But this is the covenant that I shall make with the house of Israel after these days, says the Lord; I shall put my law within them, and I shall write it on their hearts; and I shall be their God, and they will be my people. No longer will they teach one another or say to each other, “Know the Lord,” for they will all know me, from the least of them to the greatest, says the Lord; for I shall forgive their iniquity and remember their sin no more.

– Jeremiah 31:33–4 (NRSV)

The Biblical witness to a covenant with God is also our witness to the precious presence of the living Spirit in us and among us. God is present in our relationships with one other, animating our interactions with extended families, meeting members, friends, and neighbors. All of these relationships are part of God’s covenant with us, written in our hearts.

To be faithful to the Spirit in our life together is never more difficult or more rewarding than in family relationships—spousal, parental, filial—which depend on God’s help as well as mutual trust and love. When we call our family ties “covenant relationships,” we acknowledge the involvement of God and our meetings in maintaining and upholding these precious commitments.

Marriage is solemnized in God’s presence and nurtured with divine assistance in reverence and love. Couples covenant with God, their meetings, and each other to clarify and strengthen their commitments. When two people make their vows to each other in the presence of God and their friends, they take each other as lifelong partners, promising with divine assistance to be faithful to each other.

Early Friends believed that marriage depended on the prayerful inward life of the couple’s deep, abiding commitment to each other and to God, not on the outward forms of ecclesiastic blessing or legal contract. Our witness today must uphold the same high standards for ourselves in our covenant relationships—standards of love, fidelity, and discipline that bear witness to the presence of the Spirit among us rather than to the self-interest and immediate gratification of desires prized in our culture. Sexual relationships, especially, are too tender and powerful to be left to unspoken understandings.

Love reaches further than words, and we experience the Spirit long before any words. The family is a precious spiritual community, and we rejoice and are nourished in homes full of friendliness, refreshment, and peace, where God becomes real to those who live there and to all who visit. We joyfully acknowledge the sustaining, enriching presence of loving unions among us, whether between persons of different or the same sex, and we want the meeting’s strength to undergird these covenants.

Some of us live alone and find love and community among our friends. Some of us are single parents, caring for our children. Some members’ families follow traditional patterns; others do not. Many monthly meetings honor committed gay and lesbian relationships and support or perform same-sex marriages. Just as there is that of God in every person, there is that of God in every relationship that calls upon God. We seek to treat responsible, loving relationships tenderly and respectfully. We seek to hold each other in the light of our ideal that Spirit-filled covenant relationships are the one sure basis for love and sexuality.

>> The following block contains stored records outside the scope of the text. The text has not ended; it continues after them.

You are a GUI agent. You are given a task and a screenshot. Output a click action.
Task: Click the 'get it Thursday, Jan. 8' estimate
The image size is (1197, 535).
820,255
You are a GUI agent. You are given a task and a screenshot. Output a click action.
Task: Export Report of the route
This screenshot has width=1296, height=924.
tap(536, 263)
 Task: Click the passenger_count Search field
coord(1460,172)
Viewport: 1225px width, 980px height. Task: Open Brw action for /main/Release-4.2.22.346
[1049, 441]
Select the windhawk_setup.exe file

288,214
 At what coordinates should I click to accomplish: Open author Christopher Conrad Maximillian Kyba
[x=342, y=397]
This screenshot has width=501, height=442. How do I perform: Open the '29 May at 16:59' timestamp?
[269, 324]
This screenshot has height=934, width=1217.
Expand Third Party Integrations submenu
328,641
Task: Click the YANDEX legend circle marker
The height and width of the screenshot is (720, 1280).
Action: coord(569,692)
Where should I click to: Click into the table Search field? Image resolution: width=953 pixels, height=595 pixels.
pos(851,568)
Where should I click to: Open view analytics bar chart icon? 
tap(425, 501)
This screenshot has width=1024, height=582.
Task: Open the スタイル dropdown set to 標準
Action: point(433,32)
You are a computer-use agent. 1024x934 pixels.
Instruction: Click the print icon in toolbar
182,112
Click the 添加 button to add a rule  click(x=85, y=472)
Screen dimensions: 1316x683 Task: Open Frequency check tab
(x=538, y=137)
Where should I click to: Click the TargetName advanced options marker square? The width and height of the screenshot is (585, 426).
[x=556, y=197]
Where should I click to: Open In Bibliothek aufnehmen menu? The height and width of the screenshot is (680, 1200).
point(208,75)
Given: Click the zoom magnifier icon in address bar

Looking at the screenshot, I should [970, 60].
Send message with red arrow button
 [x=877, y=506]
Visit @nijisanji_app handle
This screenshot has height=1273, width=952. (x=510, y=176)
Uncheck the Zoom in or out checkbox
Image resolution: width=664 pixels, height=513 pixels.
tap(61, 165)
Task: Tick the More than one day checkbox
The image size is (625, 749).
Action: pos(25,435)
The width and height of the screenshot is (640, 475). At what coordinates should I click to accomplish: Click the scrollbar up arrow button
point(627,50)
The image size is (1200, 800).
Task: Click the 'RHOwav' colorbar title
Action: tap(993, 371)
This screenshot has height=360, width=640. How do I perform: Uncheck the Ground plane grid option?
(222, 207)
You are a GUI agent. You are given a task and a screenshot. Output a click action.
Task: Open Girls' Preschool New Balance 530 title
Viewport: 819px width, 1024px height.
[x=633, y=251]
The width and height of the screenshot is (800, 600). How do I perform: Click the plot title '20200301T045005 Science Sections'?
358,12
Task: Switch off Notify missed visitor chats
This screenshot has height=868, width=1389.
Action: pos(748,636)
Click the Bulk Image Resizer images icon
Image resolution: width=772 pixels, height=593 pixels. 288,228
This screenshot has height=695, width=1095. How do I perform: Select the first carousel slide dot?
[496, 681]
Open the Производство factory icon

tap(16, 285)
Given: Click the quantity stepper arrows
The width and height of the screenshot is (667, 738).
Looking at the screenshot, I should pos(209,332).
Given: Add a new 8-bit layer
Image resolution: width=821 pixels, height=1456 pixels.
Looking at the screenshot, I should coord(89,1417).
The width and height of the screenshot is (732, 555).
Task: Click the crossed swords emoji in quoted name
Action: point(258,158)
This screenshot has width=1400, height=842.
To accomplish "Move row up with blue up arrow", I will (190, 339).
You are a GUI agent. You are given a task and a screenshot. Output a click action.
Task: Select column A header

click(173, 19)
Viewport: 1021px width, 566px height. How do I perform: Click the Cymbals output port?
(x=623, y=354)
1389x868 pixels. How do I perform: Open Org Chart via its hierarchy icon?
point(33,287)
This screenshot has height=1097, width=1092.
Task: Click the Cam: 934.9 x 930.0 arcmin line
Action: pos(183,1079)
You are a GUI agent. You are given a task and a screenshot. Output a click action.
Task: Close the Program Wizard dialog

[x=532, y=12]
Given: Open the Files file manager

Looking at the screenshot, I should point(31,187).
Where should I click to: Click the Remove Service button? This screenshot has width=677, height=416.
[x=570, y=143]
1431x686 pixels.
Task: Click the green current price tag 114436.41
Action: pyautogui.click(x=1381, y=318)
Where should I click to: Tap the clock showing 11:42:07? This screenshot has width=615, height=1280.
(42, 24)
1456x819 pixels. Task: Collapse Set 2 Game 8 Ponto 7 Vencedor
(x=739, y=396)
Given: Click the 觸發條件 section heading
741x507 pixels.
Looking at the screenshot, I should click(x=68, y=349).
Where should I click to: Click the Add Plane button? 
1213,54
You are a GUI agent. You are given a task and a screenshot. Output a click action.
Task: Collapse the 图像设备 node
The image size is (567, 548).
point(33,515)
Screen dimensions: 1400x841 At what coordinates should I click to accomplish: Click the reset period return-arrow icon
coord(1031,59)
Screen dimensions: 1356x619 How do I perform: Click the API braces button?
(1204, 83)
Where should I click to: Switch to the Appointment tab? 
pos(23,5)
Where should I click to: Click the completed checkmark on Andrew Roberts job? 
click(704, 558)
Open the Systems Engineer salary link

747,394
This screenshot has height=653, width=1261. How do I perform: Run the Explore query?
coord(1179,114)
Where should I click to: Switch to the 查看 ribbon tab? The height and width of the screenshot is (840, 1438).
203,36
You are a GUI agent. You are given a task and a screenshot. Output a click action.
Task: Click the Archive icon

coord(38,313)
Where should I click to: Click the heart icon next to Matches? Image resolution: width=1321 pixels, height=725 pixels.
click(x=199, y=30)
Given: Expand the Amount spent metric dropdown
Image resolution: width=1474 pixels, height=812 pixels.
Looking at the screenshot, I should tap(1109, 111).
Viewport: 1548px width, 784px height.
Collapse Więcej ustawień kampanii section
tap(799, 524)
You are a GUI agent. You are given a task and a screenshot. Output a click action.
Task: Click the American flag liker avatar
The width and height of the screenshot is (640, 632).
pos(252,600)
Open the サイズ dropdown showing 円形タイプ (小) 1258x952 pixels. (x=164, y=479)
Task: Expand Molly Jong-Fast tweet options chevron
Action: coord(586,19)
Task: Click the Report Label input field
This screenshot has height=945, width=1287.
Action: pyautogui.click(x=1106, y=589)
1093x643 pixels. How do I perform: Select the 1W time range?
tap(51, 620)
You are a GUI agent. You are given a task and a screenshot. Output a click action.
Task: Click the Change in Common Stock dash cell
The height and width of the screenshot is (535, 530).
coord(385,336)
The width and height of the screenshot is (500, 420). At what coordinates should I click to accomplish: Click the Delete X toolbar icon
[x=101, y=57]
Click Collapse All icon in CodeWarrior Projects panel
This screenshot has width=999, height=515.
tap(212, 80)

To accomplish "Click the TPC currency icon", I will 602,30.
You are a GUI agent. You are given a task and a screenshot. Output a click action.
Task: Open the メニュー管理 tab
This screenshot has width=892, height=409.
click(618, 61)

In prayer and worship, each meeting can speak truthfully to the particular needs and difficulties of its members and their relationships. Through clearness committees, for example, a meeting can respond with great care and concern to the requests for marriage that come before it, following the marriage procedures described eslewhere in this book [here].

Marriage is a covenant intended for life. Families need the support of monthly meetings and their marriage-oversight committees long after the wedding vows are spoken. These groups can support the couple, offering to help explore options and seek constructive solutions with waiting and prayer. The partners should be encouraged not to give up their commitments easily. However, some relationships can be unwise or become unhealthy—even psychologically or physically abusive. We urge Friends to treat conflict in relationships, separation, and divorce among members with the same careful concern for clearness as they use before marriage.

Care and concern are especially necessary during difficult times, such as illness or death, when friends and family may need expressions of love, prayer, meals, conversation, and companionship. We also urge Friends to be sensitive to the special needs of children at such times. Meetings can nurture children who feel bereft or disturbed.

We pray that our individual covenants with one another mirror the love that Jesus gave to us as part of his blessed community. In our concern for a definition that encompasses our marriage relationships, we also remember how God’s covenant embraces each of us and commits us to each other as part of a universal covenant of trust, discipline, and love.

Put on, then, garments that suit God’s chosen and beloved people: compassion, kindness, humility, gentleness, patience. Be tolerant with one another, and forgiving, if any of you has cause for complaint: you must forgive as the Lord forgave you. Finally, to bind everything together and complete the whole, there must be love. Let Christ’s peace be arbiter in your decisions, the peace to which you were called as members of a single body. Always be thankful. Let the gospel of Christ dwell among you in all its richness; teach and instruct one another with all the wisdom it gives you. With psalms and hymns and spiritual songs, sing from the heart in gratitude to God. Let every word and action, everything you do, be in the name of the Lord Jesus, and give thanks through him to God the Father.